Mandarin Movie: Mandarin Movie
Aesthetics

“This record is not for the faint hearted.” So states accompanying documentation to this identically titled album and band project from noted cornetist, Chicago native, and current Brazil resident Rob Mazurek and, frankly, truer words were never spoken. While he might have originally established himself as a valuable contributor to albums by Tortoise and Stereolab and key member of the Chicago Underground Trio and Isotope 217, recent work like the bold Mego outing Sweet and Vicious like Frankenstein hinted that Mazurek's next project might pursue an even more challenging direction; Mandarin Movie, his first new band in over ten years, is inarguably that. Abetted by an all-star crew of kindred spirits (guitarist Alan Licht, bass guitarist Matthew Lux, trombonist Steve Swell, double bassist Jason Ajemian, and drummer Frank Rosaly), Mazurek and company blast through an album of detonative audio assaults and psychotropic meltdowns. Unsuspecting Mazurek fans expecting neo-bop Chicago Underground variations are in for a rude awakening as feedback noisefests like the two-part “Black Goat,” for example, inhabit a different galaxy altogether. (Califone member Jim Becker adds fiddle and banjo to one piece while guitarist Rick Rizzo and Tortoise drummer John Herndon appear on another but their contributions are largely absorbed into the total mass of sound.)

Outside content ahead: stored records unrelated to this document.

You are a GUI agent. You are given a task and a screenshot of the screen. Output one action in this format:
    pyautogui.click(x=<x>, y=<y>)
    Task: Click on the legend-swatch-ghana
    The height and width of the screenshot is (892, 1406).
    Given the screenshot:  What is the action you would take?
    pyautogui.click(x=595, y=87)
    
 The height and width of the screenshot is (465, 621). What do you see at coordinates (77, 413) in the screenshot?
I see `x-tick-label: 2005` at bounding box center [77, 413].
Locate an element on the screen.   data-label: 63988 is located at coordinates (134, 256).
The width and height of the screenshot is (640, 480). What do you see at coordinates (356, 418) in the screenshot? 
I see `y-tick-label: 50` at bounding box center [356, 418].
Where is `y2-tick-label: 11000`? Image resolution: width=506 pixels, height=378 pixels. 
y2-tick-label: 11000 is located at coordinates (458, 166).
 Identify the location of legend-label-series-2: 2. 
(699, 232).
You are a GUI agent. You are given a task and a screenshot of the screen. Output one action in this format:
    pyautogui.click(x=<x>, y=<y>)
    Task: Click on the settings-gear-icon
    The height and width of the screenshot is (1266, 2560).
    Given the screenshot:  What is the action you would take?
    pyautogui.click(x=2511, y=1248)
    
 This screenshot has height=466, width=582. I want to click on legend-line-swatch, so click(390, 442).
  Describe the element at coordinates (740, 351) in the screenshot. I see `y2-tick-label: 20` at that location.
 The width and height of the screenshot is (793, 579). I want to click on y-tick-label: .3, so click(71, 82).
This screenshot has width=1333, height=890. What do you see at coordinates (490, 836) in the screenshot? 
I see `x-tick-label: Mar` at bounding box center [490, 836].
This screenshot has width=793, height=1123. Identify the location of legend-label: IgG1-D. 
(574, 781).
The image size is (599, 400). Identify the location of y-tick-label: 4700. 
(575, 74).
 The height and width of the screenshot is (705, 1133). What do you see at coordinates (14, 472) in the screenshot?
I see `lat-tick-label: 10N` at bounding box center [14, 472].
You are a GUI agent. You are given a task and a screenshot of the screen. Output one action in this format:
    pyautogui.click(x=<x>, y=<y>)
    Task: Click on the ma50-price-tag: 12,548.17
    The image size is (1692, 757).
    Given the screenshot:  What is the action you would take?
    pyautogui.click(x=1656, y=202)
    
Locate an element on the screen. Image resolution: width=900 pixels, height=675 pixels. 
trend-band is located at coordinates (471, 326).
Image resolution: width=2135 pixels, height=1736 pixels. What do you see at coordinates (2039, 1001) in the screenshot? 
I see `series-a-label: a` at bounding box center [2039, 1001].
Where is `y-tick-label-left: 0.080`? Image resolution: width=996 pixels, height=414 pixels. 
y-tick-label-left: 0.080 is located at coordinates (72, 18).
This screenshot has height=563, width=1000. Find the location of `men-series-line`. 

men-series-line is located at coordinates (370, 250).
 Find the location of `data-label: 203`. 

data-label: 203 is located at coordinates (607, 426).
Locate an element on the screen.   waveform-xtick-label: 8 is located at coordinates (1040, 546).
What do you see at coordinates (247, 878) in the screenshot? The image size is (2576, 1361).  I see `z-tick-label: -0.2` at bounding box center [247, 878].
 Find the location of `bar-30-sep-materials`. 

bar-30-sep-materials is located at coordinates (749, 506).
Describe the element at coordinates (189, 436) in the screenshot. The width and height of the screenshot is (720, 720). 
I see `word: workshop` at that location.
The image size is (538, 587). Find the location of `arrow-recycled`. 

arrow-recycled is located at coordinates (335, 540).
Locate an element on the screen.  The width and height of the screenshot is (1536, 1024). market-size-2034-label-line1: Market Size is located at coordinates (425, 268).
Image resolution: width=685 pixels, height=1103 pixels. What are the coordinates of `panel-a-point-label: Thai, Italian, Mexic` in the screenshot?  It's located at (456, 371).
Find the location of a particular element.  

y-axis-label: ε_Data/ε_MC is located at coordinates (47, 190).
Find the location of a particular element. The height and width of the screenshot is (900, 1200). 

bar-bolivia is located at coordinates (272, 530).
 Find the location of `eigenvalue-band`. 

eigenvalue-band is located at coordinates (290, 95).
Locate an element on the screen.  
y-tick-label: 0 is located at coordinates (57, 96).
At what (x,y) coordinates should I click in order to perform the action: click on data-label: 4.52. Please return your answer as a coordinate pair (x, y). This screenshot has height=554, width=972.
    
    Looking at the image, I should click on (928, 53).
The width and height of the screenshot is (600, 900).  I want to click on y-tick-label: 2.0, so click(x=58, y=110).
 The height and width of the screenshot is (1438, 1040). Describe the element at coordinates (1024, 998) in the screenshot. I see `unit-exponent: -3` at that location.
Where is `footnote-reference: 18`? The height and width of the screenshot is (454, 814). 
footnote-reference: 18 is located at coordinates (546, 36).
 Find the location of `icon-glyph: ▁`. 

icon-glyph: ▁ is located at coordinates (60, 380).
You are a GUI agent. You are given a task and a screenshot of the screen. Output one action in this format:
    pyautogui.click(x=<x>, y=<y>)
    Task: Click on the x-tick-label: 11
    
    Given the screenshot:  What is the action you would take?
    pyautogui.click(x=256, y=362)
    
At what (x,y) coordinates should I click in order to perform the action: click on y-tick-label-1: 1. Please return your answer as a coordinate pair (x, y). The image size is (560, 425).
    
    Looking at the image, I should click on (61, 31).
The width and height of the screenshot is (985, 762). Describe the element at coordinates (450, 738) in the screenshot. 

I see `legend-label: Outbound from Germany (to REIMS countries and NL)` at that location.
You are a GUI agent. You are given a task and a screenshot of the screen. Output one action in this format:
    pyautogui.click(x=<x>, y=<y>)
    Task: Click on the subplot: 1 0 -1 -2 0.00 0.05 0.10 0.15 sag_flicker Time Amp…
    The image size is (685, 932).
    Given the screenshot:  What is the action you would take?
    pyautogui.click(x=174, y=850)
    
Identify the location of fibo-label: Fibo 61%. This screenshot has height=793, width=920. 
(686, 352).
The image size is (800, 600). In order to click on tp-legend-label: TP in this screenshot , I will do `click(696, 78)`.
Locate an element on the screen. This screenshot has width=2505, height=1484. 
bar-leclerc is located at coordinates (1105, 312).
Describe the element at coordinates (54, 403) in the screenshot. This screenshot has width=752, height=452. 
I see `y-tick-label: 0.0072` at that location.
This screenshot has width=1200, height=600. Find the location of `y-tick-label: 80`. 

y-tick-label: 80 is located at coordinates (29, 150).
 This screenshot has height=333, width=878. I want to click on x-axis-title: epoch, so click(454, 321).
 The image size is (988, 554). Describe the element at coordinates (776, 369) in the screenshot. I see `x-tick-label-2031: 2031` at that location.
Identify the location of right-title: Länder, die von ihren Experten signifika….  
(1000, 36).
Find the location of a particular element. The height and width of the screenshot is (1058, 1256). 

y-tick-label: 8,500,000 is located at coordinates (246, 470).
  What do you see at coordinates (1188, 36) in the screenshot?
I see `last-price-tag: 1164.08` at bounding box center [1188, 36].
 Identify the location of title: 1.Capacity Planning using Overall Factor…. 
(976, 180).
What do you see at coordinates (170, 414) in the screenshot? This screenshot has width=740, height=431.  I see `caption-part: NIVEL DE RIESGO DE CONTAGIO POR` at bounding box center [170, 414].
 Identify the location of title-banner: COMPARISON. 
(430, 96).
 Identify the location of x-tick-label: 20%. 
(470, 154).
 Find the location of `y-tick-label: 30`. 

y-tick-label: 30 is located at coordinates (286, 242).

Interestingly all but three pieces are under three minutes, with only the last, the volcanic noisescape “The Highest Building in the World,” an epic thirteen minutes long. The opener “Orange,” a cacophonous meltdown teeming with screeching synths and feedback growls, sets the tone immediately. “The Green Giraffe” follows and, though it initially presents a more conventional sound, likewise morphs into a steamrolling roar. Still, some accessible moments do appear, like the calm guitar interlude “Ghost Ships Don't Sink” and the contrarily titled “The Ghost Ship is Sinking,” a dirge-like setting for cornet. And, listening closely, one even hears something of a Wayne Shorter theme buried beneath the guitar wails of “A Very Modern Camera (part two).”

If Mandarin Movie has a precedent, the closest thing to it might be Last Exit, a similarly lethal avant-garde band comprised by the late guitarist Sonny Sharrock, bassist Bill Laswell, drummer Ronald Shannon Jackson, and saxophonist Peter Brotzmann that terrorized listeners with improvisatory fire in the ‘80s and ‘90s. The punk-funk jazz spirit of “Peking Duck with Steam Dumpling” comes close to that band's sound, with Mazurek's cornet and Swell's trombone taking Brotzmann's place.

Incidentally, the group name came to Mazurek in a dream, where he found himself atop the highest building in the world where “it was all light beams and flying discs and dense beautiful sounding explosions.” That's not an inaccurate description of the album's sound, though listeners less receptive to such bold ferocity may deem it more chaotic than listenable.